In a media release sent out earlier this week, Bruce Upchurch, president of the Oakwood FOP Lodge 107, said the city of Oakwood advised its public safety officers last week of the new “Automatic Mutual Aid Response (AMARS) Agreement.”
Upchurch says the agreement, which goes into effect this week, will require Oakwood to send a fire apparatus with three public safety officers as a first response to four mapped zones in the city of Kettering.
“We see this as a security issue, a safety issue,” Upchurch said. “If you take three of our officers out of the city for any extended period of time, that leaves us with very little police coverage, no EMS coverage and no fire coverage.”
Chief Alex Bebris, public safety director for Oakwood, said in a statement the new mutual aid agreement with Kettering “continues a longstanding practice of the two communities supporting each other in the case of public safety emergencies.”

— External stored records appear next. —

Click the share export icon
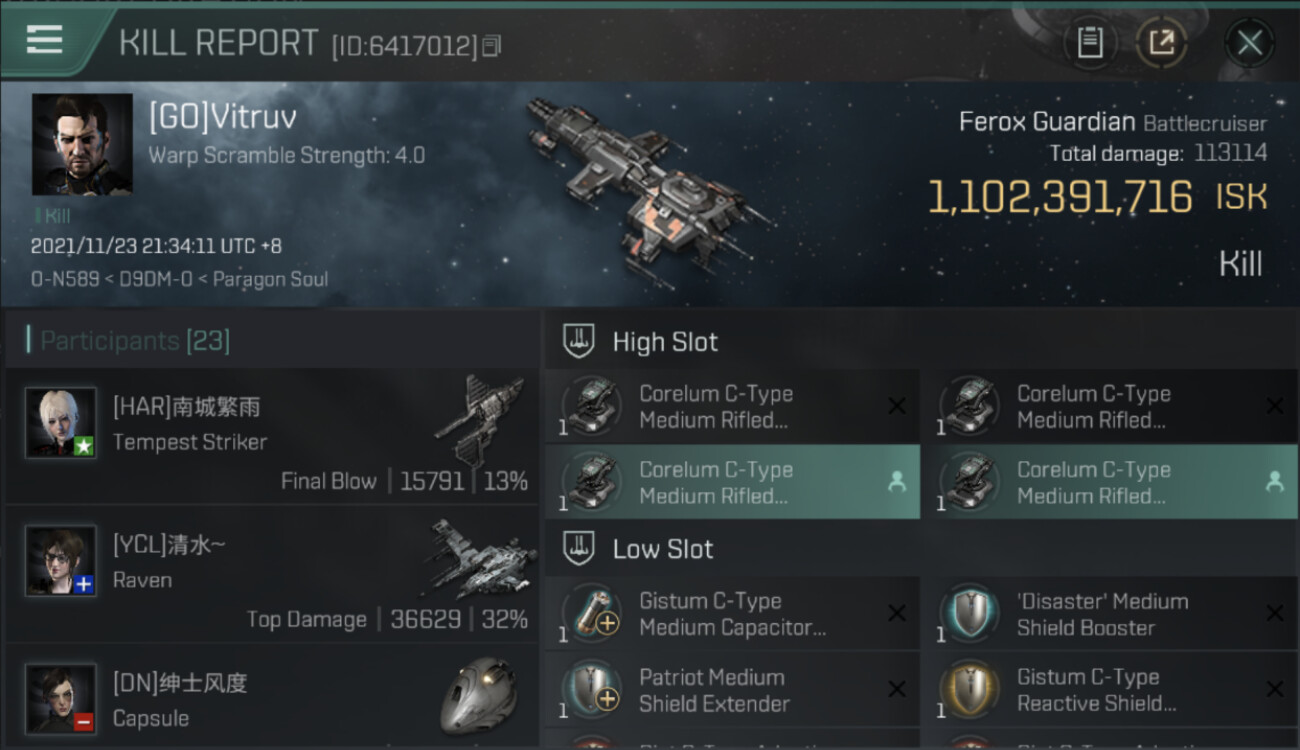Viewport: 1300px width, 750px height. tap(1161, 43)
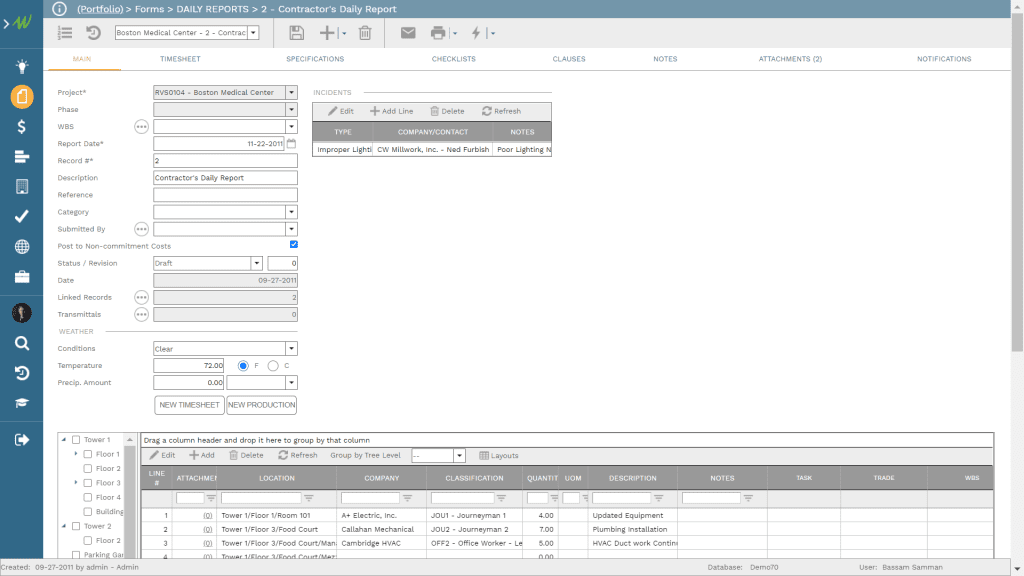
Task: Click Add Line in Incidents panel
Action: coord(391,111)
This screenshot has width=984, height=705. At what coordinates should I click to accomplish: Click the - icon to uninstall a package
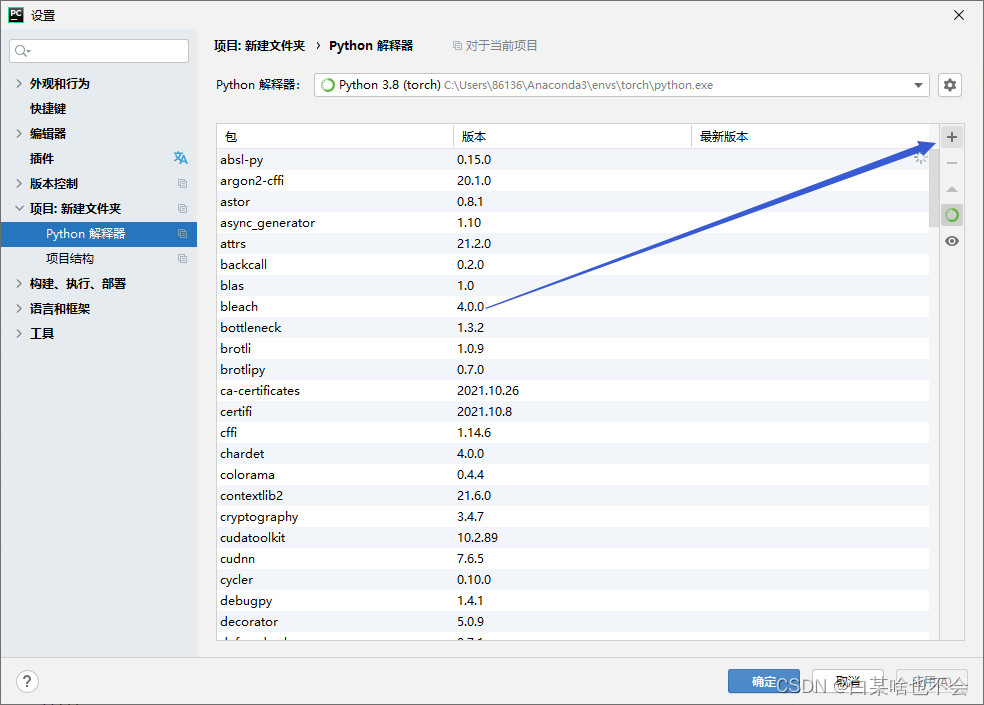point(951,162)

“Sometimes people are fearful,” Bebris said. “They see it as being new. … And there’s just a little bit of apprehension about that, but we’ll work through that and get through that.”

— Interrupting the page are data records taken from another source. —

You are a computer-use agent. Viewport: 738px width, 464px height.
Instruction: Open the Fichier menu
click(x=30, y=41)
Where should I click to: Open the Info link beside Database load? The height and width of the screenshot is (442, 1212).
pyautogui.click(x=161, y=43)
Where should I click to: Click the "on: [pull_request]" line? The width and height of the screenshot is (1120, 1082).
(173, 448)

Bebris said the two cities have provided each other mutual aid for decades and have had a mutual aid agreement since 1989. The agreement allows the Oakwood public safety department to determine if any officers are available to assist Kettering.
It also allows the two cities to share technology.
“Provisions in the new mutual aid agreement simply change the process in which Oakwood and Kettering provide mutual aid to each other,” Bebris said.
Upchurch said the Oakwood public safety officers that are a part of FOP Lodge 107 have filed an unfair labor practice charge against the city in an effort to “preserve the current quality of services they provide to the citizens and more importantly to protect the safety of the citizens and officers which this agreement blatantly neglects.”
Upchurch said the city of Oakwood is often left with one officer and one lieutenant to cover police, fire and EMS services.
“We are concerned about the safety of our residents because this would not be enough manpower to eliminate a small house fire or even transport a patient to the hospital,” Upchurch said in a release.
In 2015, Oakwood responded to 54 mutual aid calls into the city of Kettering, according to Bebris. He said the rate is expected to stay on a similar level under the new agreement.
“Each of our agencies has an understanding that if we’re busy doing something for our own community, we’re obviously not in a position to help you out,” Bebris said. “It’s going to be very fluid as far as when we’ll be available and not available, but our first priority here in Oakwood is the protection of Oakwood and responding to Oakwood calls and there will be no change in that.”
Neither city will be billed, and there is no financial impact.
“We’re not a fire department,” Upchurch said. “We’re not a police department. We’re a public safety department, and because of that we service these citizens with police, fire and emergency medical services.”